Ex-secretária do Careca do INSS diz que tinha acesso a cofre

Ex-secretária do Careca do INSS diz que tinha acesso a cofre

A ex-assistente Aline Barbara Mota de Sá Cabral, que atuava para o empresário Antônio Carlos Camilo Antunes, conhecido como “Careca do INSS”, revelou que possuía acesso ao cofre da empresa e transferia valores ao motorista para pagamentos de materiais necessários para o negócio sob supervisão do chefe. Ela não conseguiu precisar o montante de dinheiro armazenado no cofre.

Aline Cabral prestou depoimento nesta segunda-feira (2) como testemunha na Comissão Parlamentar Mista de Inquérito (CPMI) do Instituto Nacional do Seguro Social (INSS).

Ela também afirmou desconhecer a origem dos recursos financeiros e o enriquecimento do empresário.

“Eu não tinha acesso a contas bancárias e não realizava pagamentos”.

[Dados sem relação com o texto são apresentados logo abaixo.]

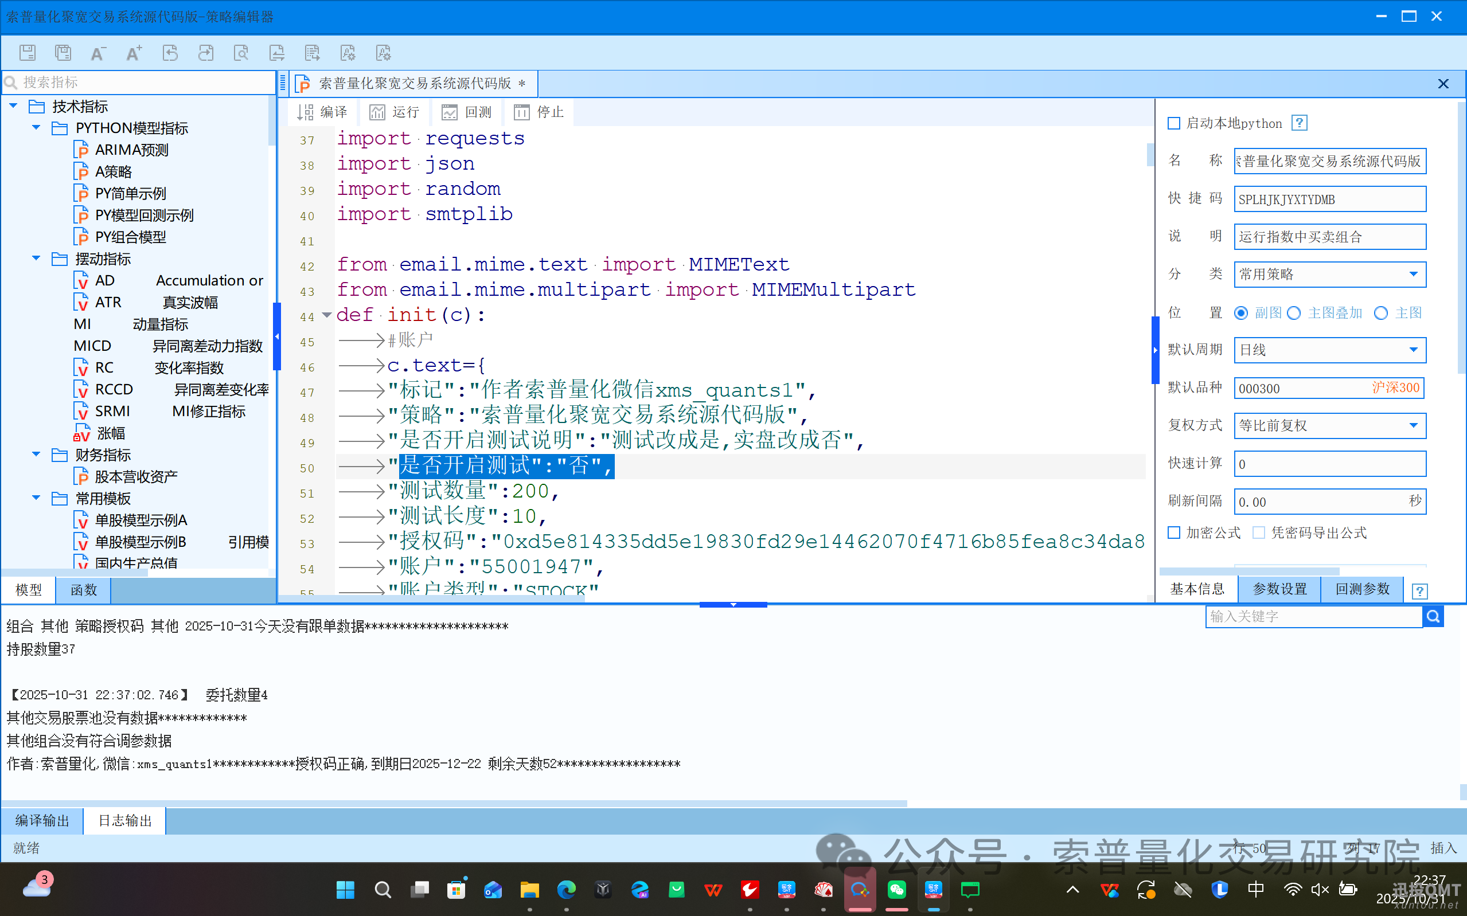1467x916 pixels.
Task: Click the 回测 backtest button
Action: tap(467, 112)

O Careca do INSS está sendo investigado sob suspeita de liderar um esquema de fraudes no INSS com descontos indevidos em aposentadorias.

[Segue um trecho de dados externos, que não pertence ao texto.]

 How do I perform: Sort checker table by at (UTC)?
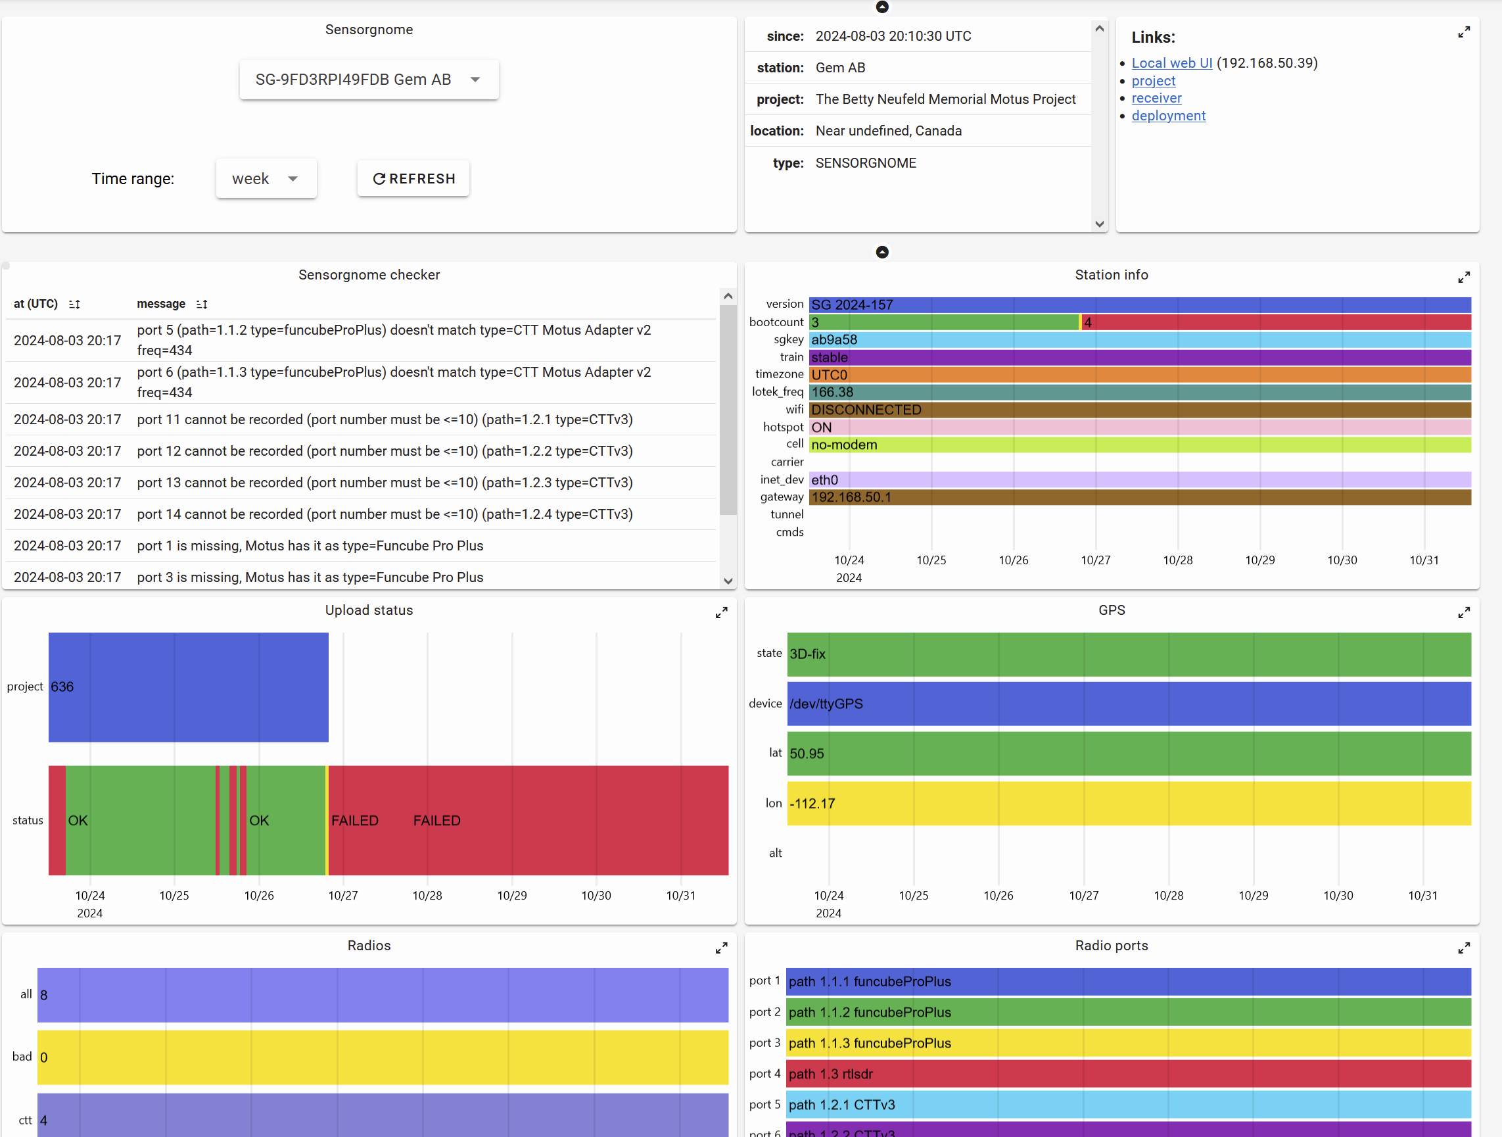pos(75,304)
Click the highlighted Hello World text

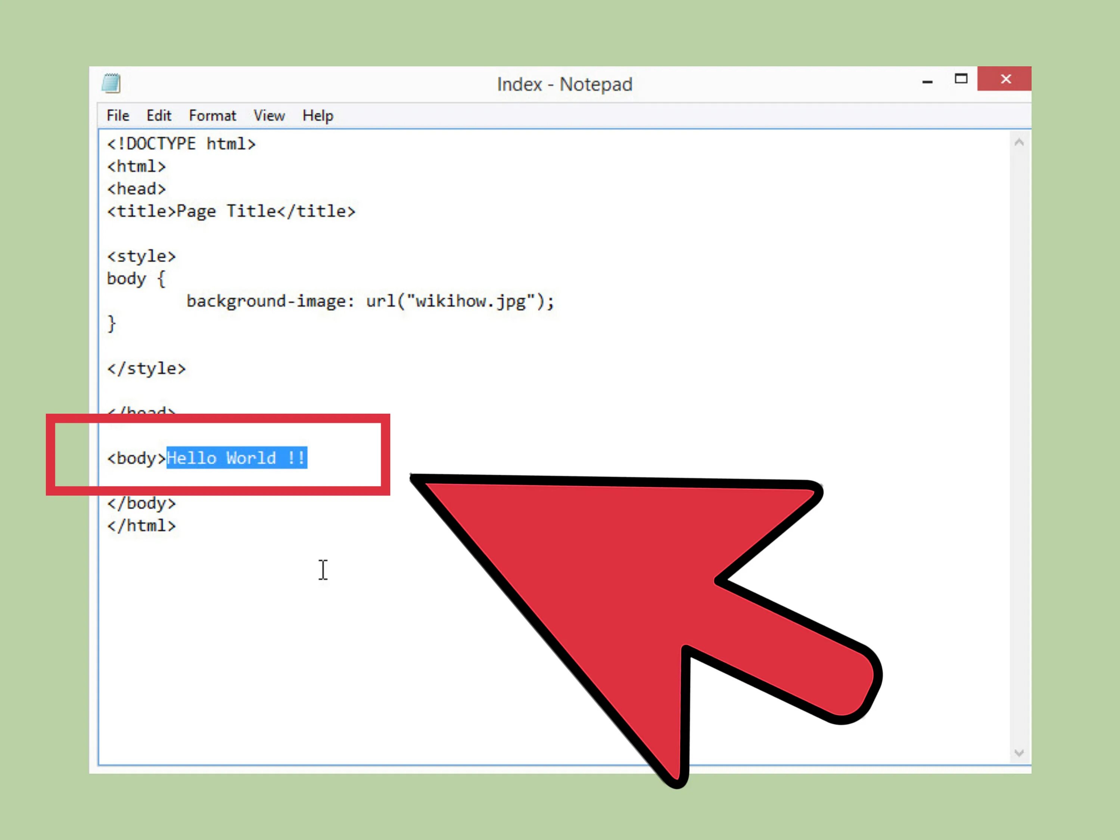tap(236, 458)
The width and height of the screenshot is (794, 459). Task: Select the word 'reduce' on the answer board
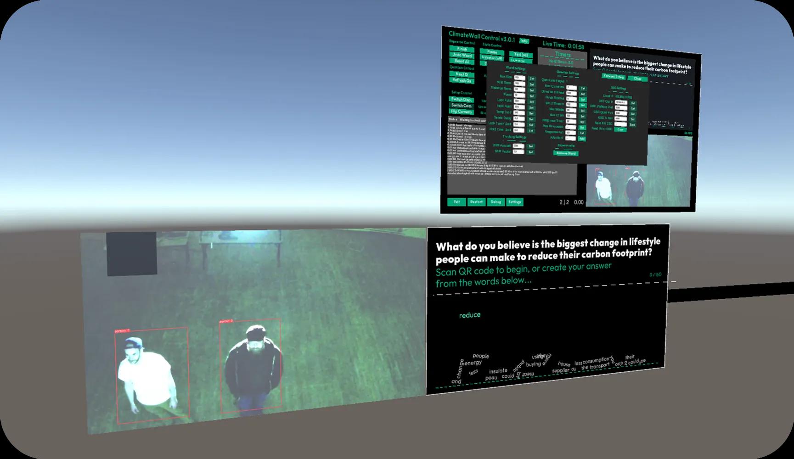(x=469, y=315)
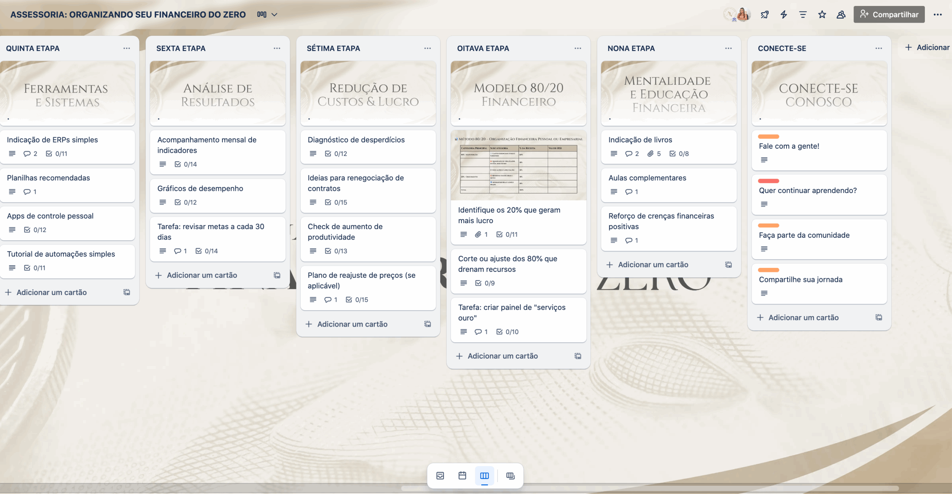Open switch boards icon in bottom bar
Image resolution: width=952 pixels, height=494 pixels.
(x=510, y=475)
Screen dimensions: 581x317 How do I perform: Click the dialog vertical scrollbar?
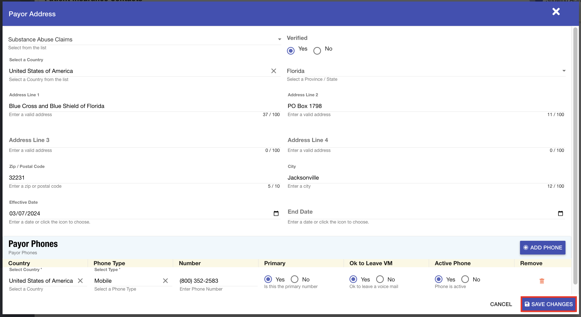coord(575,152)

Aline Cabral declarou não saber a procedência dos recursos movimentados por Antunes. Segundo a ex-secretária, ele se apresentava como um “empresário de sucesso” durante sua contratação.

Veículos de luxo

A ex-secretária, que chegou a ocupar o cargo de gerente de recursos humanos, confirmou, no entanto, ter conhecimento de que o empresário possuía carros de luxo, como Porsche e Mercedes.

Ela negou categoricamente ter registrado qualquer informação relacionada a agentes públicos.

“Jamais fiz tais registros. E quando houve a operação de investigação da Polícia Federal, eu não ocupava mais o cargo de secretária dele”.

Aline Cabral negou participação em decisões estratégicas sobre a destinação de recursos.

No início de seu depoimento, a ex-assistente teve um habeas corpus concedido pelo ministro André Mendonça, do Supremo Tribunal Federal (STF), para garantir o direito ao silêncio. No entanto, ela optou por responder a algumas perguntas dos parlamentares da CPMI.

Durante o depoimento, Aline Cabral também negou ter adquirido passagens ou fornecido qualquer recurso ao empresário Fábio Luís da Silva, conhecido como Lulinha, filho do ex-presidente Lula.

Outra declaração

A CPMI havia agendado para esta segunda-feira o depoimento do advogado Cecílio Galvão. A comissão manteve a condução coercitiva e o depoimento deverá ocorrer na próxima quinta-feira (5).

Galvão será questionado sobre supostos contratos milionários com associações investigadas por desvios de benefícios.